Сумрачный сад. Королевский парк с поющими фонтанами, живыми изгородями, подстриженными на один манер, геометрия деревьев и кустов, лестницы, мрамор, раковины, амуры. И мы вдвоем. Банальные, обыкновенные, но романтичные и полные отчаяния. Я улыбалась ему, а на бедре носила знак. Меня укололи. И теперь мой дух, против которого я бунтовала, и тело, которое я уже ненавидела, получили союзника, — правда, он оказался недостаточно искусным: сейчас я уже не боялась его, а просто играла свою роль. Конечно, он все же был настолько искусным, что сумел навязать мне ее изнутри, прорвавшись в мою твердыню. Но искусен не совсем — я видела его сети. Я не понимала еще, в чем цель, но я уже ее увидела, почувствовала, а тому, кто увидел, уже не так страшно, как тому, кто вынужден жить одними домыслами. Я так устала от своих метаний, что даже белый день раздражал меня своей пасмурной торжественностью и панорамой садов, предназначенных для лицезрения его величества, а не зелени. Сейчас я предпочла бы этому дню ту мою ночь, но был день, и мужчина, который ничего не знал, ничего не понимал, жил обжигающей сладостью любовного помешательства, наваждением, насланным мною — нет, кем-то третьим. Силки, западня, ловушка со смертельным жалом, и все это — я? И для этого — струи фонтанов, королевские сады, туманные дали? Глупо. О чьей погибели речь, о чьей смерти? Разве не достаточно подставных свидетелей, старцев в париках, виселицы, яда? Чего же ему еще? Отравленные интриги, что подобают королям?

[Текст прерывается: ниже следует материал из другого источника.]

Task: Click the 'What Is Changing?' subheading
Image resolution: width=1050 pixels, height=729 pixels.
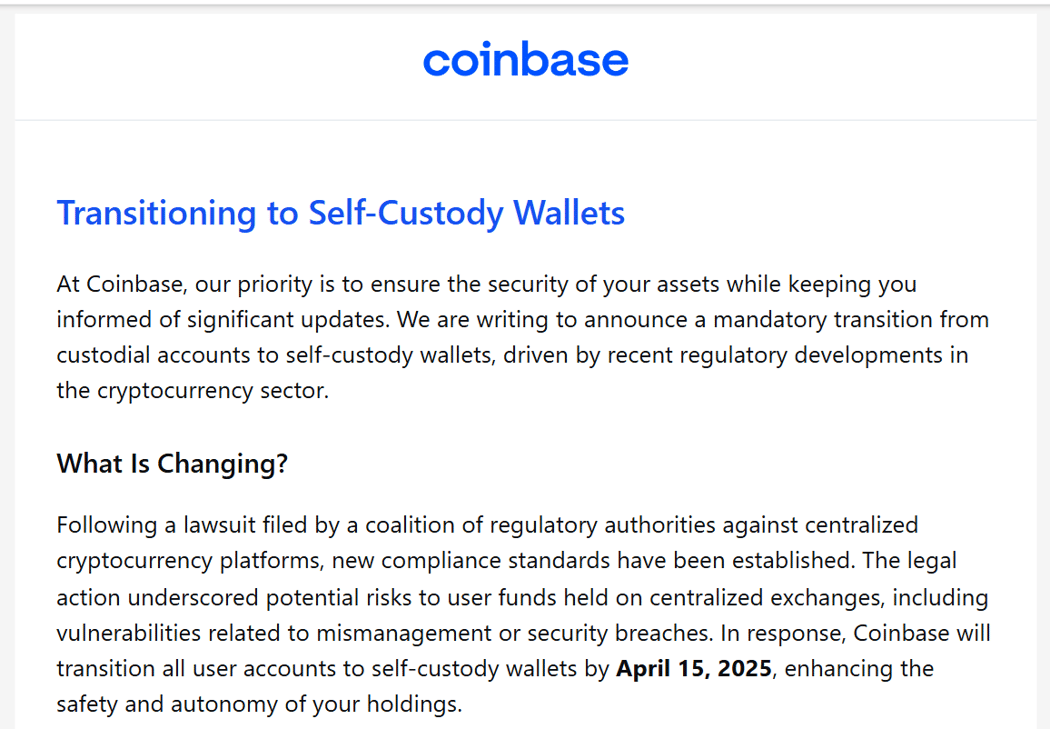Action: click(172, 463)
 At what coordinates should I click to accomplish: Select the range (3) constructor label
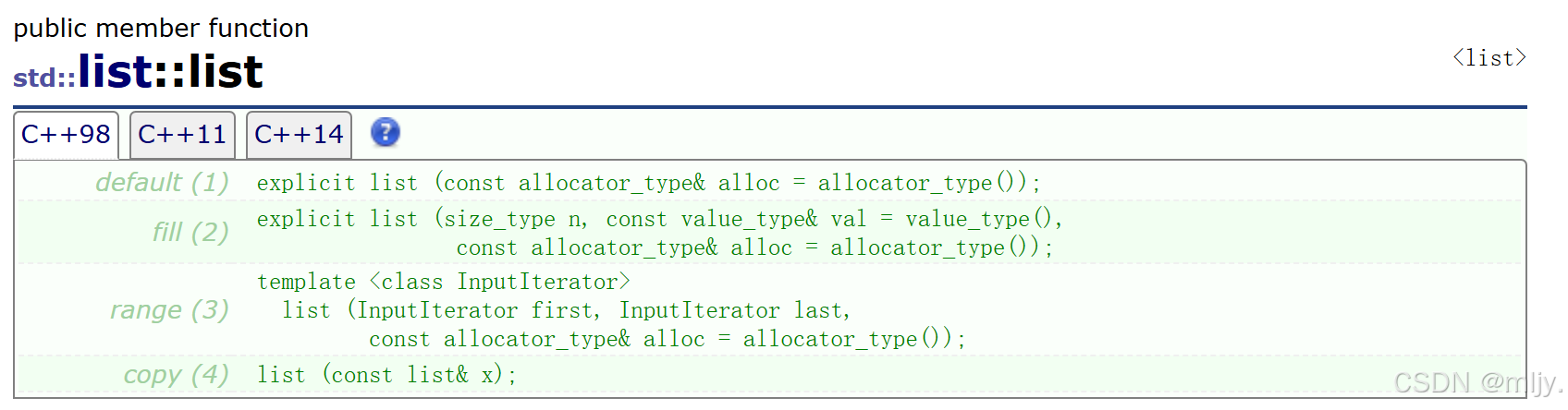tap(169, 310)
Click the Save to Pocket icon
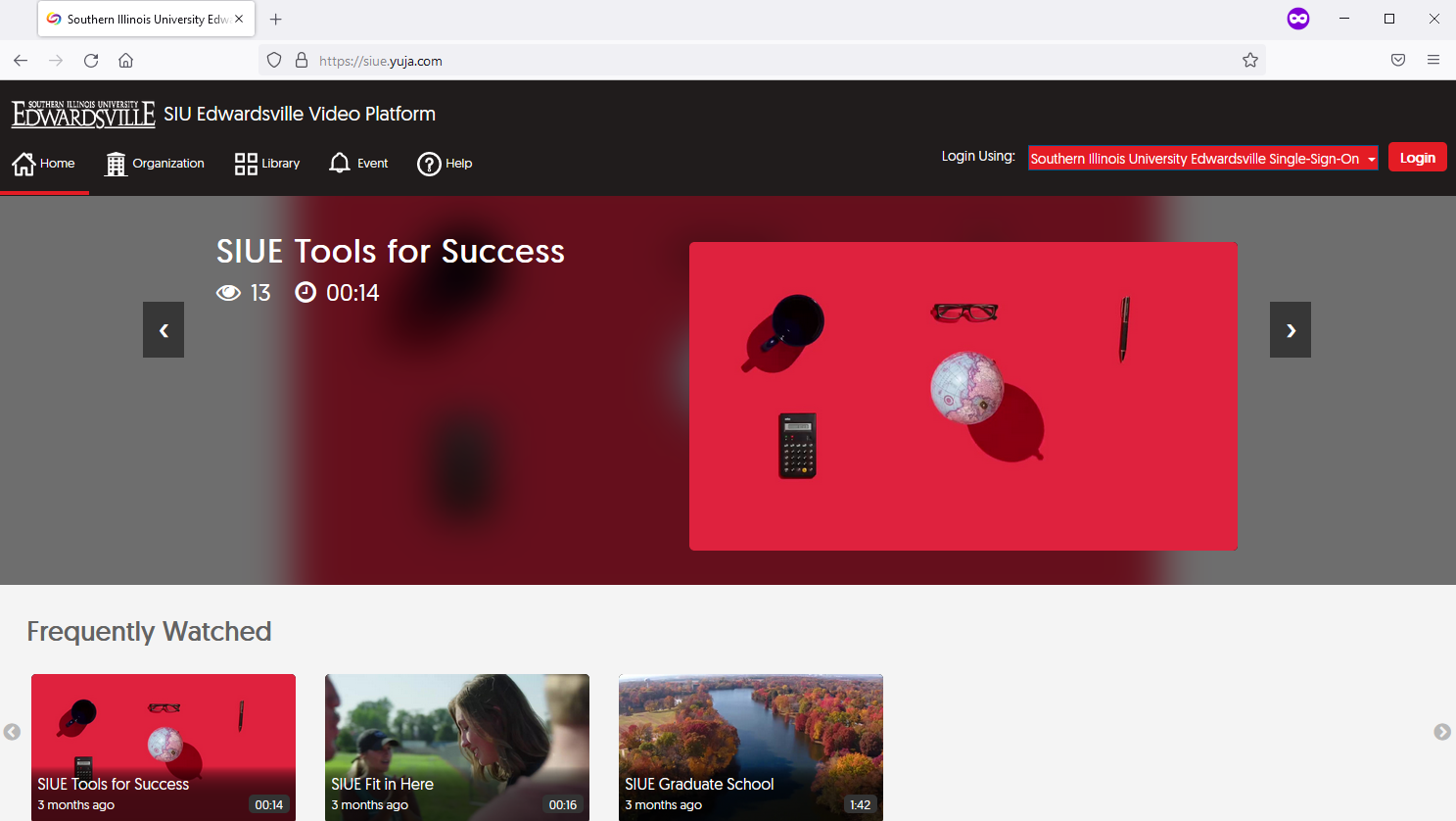1456x821 pixels. (1398, 61)
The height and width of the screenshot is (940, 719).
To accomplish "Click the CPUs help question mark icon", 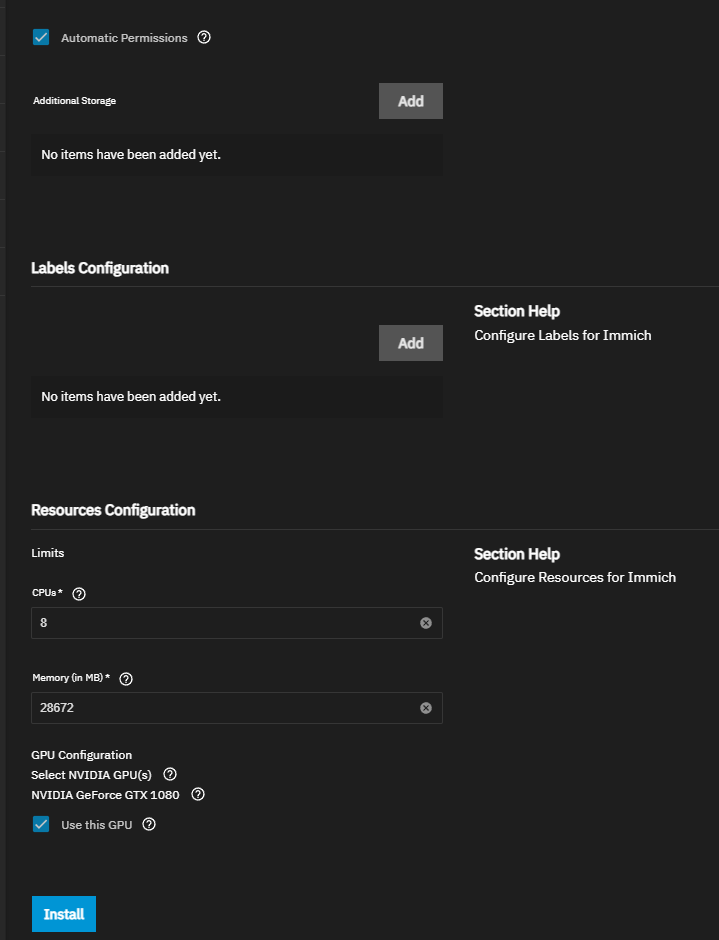I will (x=78, y=593).
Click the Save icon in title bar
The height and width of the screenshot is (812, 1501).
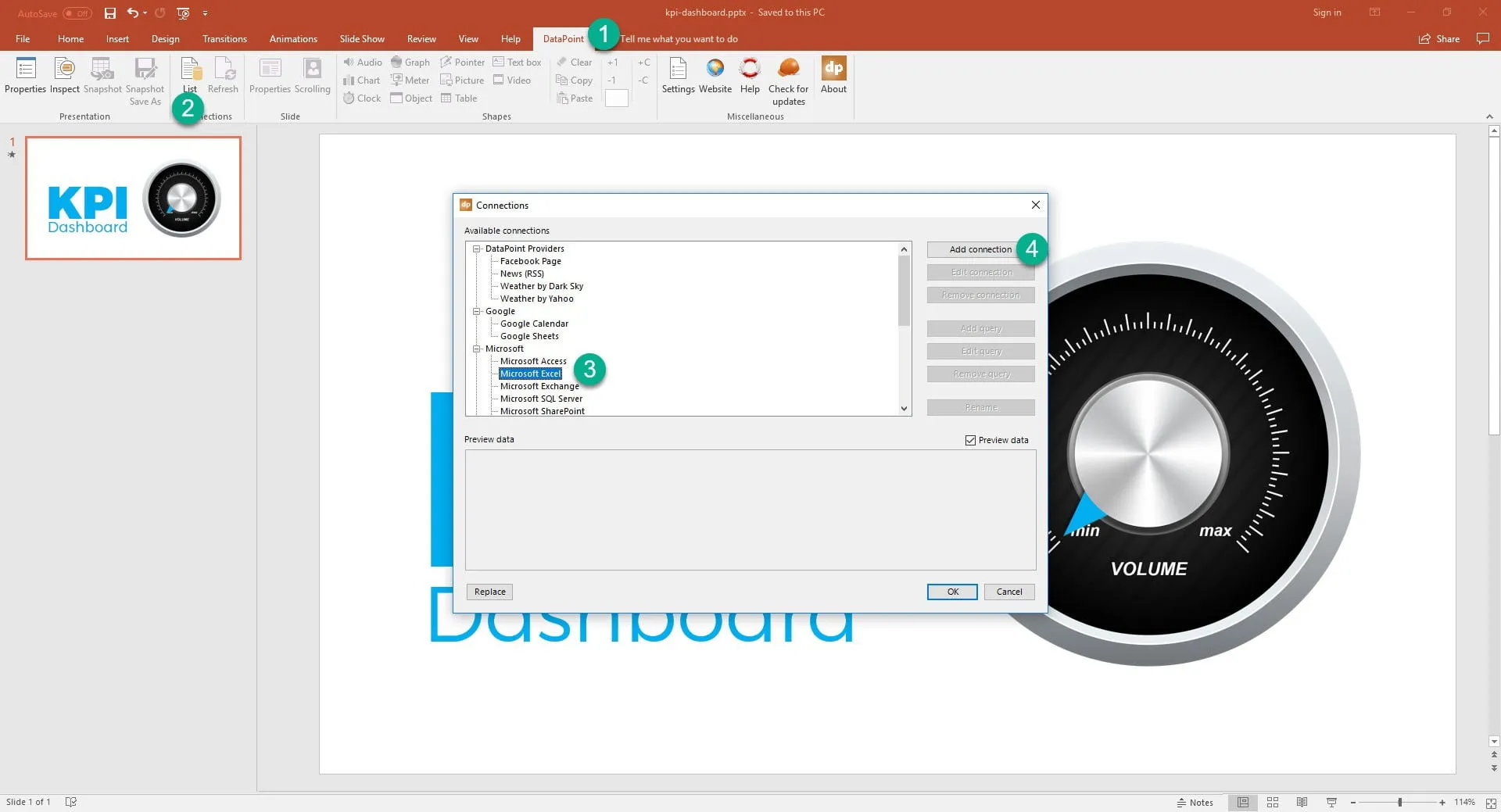pyautogui.click(x=110, y=13)
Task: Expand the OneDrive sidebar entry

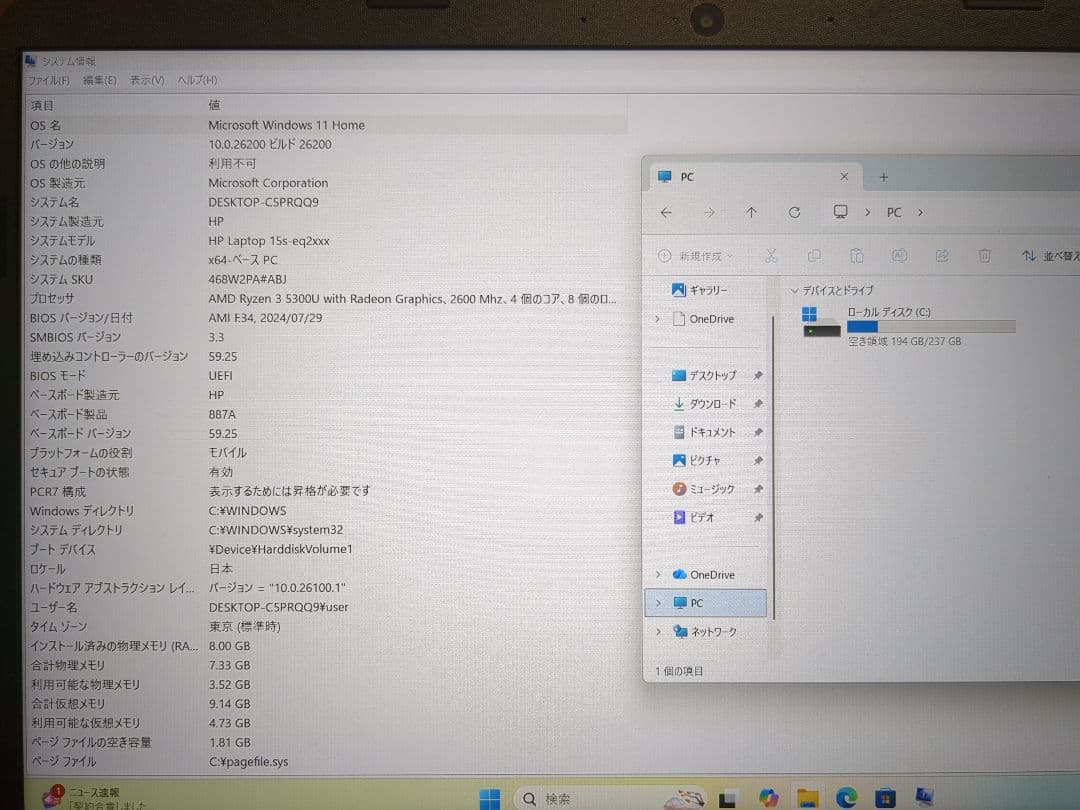Action: click(x=657, y=318)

Садовники в кожаных фартуках, поглощенные куртинами всемилостивейшего монарха, нас не замечали. Я молчала — так мне было легче. Мы сидели на ступенях огромной лестницы, сооруженной будто для гиганта, который сойдет когда-нибудь с заоблачных высот, только для того специально, чтобы воспользоваться ею. Символы, втиснутые в нагих амуров, фавнов, силенов — в осклизлый, истекающий водой мрамор, были так же мрачны, как и серое небо над ними. Идиллическая пара — прямо Лаура и Филон, но столько же здесь было и от Лукреции.
…Я очнулась здесь, в этих королевских садах, когда моя карета отъехала, и пошла, легко, как будто только что выпорхнула из ванны, источающей душистый пар, и платье на мне было уже другое, весеннее, своим затуманенным узором оно робко напоминало о цветах, намекало на девичью честь, окружало меня неприкосновенностью Eos Rhododaktylos[9], но я шла среди блестящих от росы живых изгородей уже с клеймом на бедре, к которому не могла прикоснуться, да в этом и не было нужды, довольно того, что оно не стиралось в памяти. Я была плененным разумом, закованным уже с пеленок, пробудившимся в неволе, и все-таки разумом. И поэтому, пока мой суженый еще не появился и поблизости не было ни чужих ушей, ни той иглы, я, как актриса перед выходом на сцену, пыталась пробормотать про себя те слова, которые хотела сказать ему, и не знала, удастся ли мне их произнести при нем, — я пробовала границы своей свободы, ощупью исследуя их при свете дня. Что особенного было в этих словах? Только правда: сначала о перемене грамматической формы, потом — о множестве моих плюсквамперфектов, обо всем, что я пережила, и о жале, усмирившем мой бунт. Отчего я хотела рассказать ему все — из сострадания, чтобы не погубить его? Нет, ибо я его совсем не любила. Но чтобы предать чужую, злую волю, которая нас свела. Ведь так я скажу? Что хочу, пожертвовав собой, избавить его от себя, как от погибели?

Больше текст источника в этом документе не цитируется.